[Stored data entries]
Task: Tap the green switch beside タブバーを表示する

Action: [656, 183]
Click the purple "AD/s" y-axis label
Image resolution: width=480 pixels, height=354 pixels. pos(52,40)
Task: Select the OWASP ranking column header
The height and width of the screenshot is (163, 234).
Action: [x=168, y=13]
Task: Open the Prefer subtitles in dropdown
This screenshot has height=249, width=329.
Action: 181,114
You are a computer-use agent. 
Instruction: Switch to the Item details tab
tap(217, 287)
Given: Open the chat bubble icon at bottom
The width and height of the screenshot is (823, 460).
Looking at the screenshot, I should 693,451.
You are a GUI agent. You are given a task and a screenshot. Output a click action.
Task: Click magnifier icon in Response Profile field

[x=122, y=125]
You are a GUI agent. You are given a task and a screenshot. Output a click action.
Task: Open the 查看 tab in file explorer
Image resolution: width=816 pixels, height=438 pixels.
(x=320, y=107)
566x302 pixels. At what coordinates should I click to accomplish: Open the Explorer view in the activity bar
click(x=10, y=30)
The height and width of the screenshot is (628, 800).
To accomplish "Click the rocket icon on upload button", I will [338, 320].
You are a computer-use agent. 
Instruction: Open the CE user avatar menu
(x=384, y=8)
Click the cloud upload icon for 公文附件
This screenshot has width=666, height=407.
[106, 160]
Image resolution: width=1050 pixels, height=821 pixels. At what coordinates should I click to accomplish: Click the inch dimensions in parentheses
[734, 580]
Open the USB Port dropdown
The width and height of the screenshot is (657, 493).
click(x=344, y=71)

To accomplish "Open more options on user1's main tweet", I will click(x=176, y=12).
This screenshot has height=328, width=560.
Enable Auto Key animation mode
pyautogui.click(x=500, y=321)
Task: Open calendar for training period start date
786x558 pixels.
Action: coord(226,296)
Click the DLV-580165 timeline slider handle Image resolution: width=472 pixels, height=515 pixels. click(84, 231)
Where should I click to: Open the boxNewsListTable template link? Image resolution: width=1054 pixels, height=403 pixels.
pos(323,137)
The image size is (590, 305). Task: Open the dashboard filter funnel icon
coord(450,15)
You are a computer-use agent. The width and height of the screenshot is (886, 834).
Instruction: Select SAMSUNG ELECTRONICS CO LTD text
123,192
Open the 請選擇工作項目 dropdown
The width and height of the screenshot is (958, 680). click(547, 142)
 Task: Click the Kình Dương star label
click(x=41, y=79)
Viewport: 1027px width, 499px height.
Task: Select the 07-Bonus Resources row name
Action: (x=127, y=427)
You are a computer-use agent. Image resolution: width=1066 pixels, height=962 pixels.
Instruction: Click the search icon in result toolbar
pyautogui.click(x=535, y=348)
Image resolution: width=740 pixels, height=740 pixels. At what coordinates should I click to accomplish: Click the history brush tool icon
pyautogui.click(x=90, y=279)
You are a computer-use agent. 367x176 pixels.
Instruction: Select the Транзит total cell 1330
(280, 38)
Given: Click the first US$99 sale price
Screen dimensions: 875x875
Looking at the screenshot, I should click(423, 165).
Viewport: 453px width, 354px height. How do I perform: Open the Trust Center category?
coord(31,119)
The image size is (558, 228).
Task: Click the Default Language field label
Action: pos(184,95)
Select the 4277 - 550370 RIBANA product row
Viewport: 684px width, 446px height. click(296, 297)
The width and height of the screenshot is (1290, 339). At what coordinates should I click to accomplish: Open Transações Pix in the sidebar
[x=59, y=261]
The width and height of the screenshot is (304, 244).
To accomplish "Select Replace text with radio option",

*What is needed*
Write down, word for word, the lines above from the one containing "Instruction: Select SAMSUNG" through the one containing "You are a computer-use agent. Image", both ends included.

*Output*
Instruction: Select SAMSUNG ELECTRONICS CO LTD text
123,192
Open the 請選擇工作項目 dropdown
The width and height of the screenshot is (958, 680). click(547, 142)
 Task: Click the Kình Dương star label
click(x=41, y=79)
Viewport: 1027px width, 499px height.
Task: Select the 07-Bonus Resources row name
Action: (x=127, y=427)
You are a computer-use agent. Image resolution: width=1066 pixels, height=962 pixels.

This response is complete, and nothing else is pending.